In a draft response to the 14-19 education and skills white
paper, the council backed plans for greater support for key
stage 3 pupils performing below Level 5 in core subjects.
It was critical, however, of the failure to raise the status
of vocational qualifications, the "narrowness" of
the proposed new diploma and the lack of emphasis on teacher
assessment. There was also a lack of alignment with the Government's
Every Child Matters policy, which promoted greater cooperation
between education, health and social services, it said.
(TES, 22 April 2005)
More
on Every Child Matters
New vocational diplomas will be introduced in schools and
colleges from 2008 under plans to raise the "scandalously"
low proportion of English teenagers staying on in education
past the age of 16. The work-related qualification is the
central proposal in a White Paper, which ministers said would
transform secondary education, published in response to the
18-month Tomlinson inquiry. There will also be a new diploma
for 16-year-olds. To get it they will have to get five Cs
or better at GCSE, including at least a C in both English
and maths. This measure of success will also be used in league
tables next year.
GCSE English and maths will be redesigned to make it impossible
to get a C without having mastered "functional"
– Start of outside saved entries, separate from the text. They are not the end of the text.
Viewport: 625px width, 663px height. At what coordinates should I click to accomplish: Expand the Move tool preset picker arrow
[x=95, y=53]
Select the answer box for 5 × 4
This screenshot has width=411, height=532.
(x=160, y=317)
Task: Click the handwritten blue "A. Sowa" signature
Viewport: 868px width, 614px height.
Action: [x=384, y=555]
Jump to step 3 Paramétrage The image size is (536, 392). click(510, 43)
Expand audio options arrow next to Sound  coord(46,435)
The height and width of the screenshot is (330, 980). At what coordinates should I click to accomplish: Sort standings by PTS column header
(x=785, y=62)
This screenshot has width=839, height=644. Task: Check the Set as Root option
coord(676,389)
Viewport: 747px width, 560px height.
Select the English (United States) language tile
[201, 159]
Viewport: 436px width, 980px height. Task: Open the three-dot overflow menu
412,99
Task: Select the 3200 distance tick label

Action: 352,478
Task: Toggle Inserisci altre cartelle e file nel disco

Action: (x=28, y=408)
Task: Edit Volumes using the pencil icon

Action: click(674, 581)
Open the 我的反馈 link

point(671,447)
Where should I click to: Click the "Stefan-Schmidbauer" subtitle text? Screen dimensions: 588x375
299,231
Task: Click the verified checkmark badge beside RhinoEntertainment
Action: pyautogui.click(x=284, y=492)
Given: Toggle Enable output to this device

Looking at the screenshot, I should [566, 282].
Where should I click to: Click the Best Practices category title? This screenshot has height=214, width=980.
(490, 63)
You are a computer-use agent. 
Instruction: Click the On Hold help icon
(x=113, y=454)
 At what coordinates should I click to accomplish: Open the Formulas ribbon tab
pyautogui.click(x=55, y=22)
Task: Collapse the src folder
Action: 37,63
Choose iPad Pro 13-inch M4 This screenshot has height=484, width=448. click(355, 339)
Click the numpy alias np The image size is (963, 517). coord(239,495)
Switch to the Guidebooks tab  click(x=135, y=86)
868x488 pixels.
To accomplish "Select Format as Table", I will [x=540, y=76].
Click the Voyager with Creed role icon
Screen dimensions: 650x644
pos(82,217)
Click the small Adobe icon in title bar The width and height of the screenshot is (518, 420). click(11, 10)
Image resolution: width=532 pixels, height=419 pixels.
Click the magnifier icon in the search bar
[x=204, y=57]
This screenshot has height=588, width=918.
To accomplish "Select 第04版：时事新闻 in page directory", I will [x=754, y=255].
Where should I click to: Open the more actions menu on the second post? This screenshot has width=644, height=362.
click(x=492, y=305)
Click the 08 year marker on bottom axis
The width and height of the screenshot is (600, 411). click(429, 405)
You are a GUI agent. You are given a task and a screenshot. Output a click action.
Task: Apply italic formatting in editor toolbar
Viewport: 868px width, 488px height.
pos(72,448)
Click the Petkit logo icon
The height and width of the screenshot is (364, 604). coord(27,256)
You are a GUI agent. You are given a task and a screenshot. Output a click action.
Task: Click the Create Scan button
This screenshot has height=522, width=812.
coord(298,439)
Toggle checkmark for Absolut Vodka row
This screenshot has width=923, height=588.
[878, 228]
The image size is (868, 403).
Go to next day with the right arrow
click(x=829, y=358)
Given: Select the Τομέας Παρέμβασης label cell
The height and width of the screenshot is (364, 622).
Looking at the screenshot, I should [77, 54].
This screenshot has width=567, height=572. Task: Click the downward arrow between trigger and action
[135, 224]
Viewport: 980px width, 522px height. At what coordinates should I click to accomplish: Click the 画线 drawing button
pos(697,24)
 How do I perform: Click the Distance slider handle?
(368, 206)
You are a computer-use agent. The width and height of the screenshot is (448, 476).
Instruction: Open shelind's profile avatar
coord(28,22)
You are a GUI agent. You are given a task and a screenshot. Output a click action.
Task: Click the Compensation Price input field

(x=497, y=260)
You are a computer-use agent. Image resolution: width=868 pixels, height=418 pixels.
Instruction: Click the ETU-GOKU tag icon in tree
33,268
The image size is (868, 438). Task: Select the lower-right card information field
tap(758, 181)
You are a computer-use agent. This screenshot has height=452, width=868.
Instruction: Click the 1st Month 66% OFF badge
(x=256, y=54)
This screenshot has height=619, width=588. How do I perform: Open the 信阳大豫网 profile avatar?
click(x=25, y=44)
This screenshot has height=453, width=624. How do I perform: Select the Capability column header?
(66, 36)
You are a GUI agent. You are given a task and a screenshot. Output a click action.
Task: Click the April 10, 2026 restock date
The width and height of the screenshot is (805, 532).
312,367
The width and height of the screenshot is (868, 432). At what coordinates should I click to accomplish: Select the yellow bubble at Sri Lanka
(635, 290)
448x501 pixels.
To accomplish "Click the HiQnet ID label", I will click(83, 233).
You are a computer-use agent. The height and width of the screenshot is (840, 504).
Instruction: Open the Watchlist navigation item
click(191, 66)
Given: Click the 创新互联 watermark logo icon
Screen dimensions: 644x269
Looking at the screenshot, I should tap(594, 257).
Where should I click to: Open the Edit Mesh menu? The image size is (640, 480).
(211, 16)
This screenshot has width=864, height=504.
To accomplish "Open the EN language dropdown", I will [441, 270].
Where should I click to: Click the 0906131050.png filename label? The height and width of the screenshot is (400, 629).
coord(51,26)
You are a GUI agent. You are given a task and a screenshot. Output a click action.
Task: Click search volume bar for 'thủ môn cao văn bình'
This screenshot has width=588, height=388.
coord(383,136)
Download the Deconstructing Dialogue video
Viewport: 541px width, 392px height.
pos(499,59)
aspects of the subjects, said the paper. But there will be
no basic English or maths exams, as Tomlinson wanted. There
has been widespread dismay at ministers' decision to reject
Sir Mike Tomlinson's central recommendation: a diploma including
both vocational and academic courses. A-levels and GCSEs,
which he wanted scrapped, will continue alongside the new
vocational diploma.
Union leaders, educationalists and bodies including the Independent
Schools Council said the White Paper represented a missed
opportunity to put vocational and academic courses on an equal
footing. The Government's 2003 Green Paper, which set up the
Tomlinson review, said it should move to a "unified qualifications
structure suitable for all young people". But this has
been rejected. Instead, it focused on streamlining the current
3500 vocational courses for 14 to 19-year-olds to three-level
diplomas in 14 subjects by 2015.
(TES, 25 February 2005)
Chief inspector David Bell is on a collision course with
colleges over suggested reforms to the way 14 to 16-year-olds
are taught. Mr Bell has called for a new type of vocational
school to provide work-related teaching for teenagers. While
these schools should act in concern with schools and colleges
they eould have a specific brief to provide quality work-related
studies. However, colleges accuse Mr Bell of failing to fully
understand government initiatives already in place to get
more pupils onto college courses and workplace training from
14 as part of a wider share school programme.
(TES, 7 January 2005)
Read
the White Paper's key points
Tomlinson report
suggests radical changes
Report from the Financial Times:
Schools need to go back to basics
Secondary schools should put the core skills of reading, writing
and numeracy at the heart of the curriculum, according to
a far-reaching report. But the government rejected any rush
to overhaul the examinations systems as "foolhardy",
promising to publish its own plan for curriculum reform in
January 2005 (for more details see the link below).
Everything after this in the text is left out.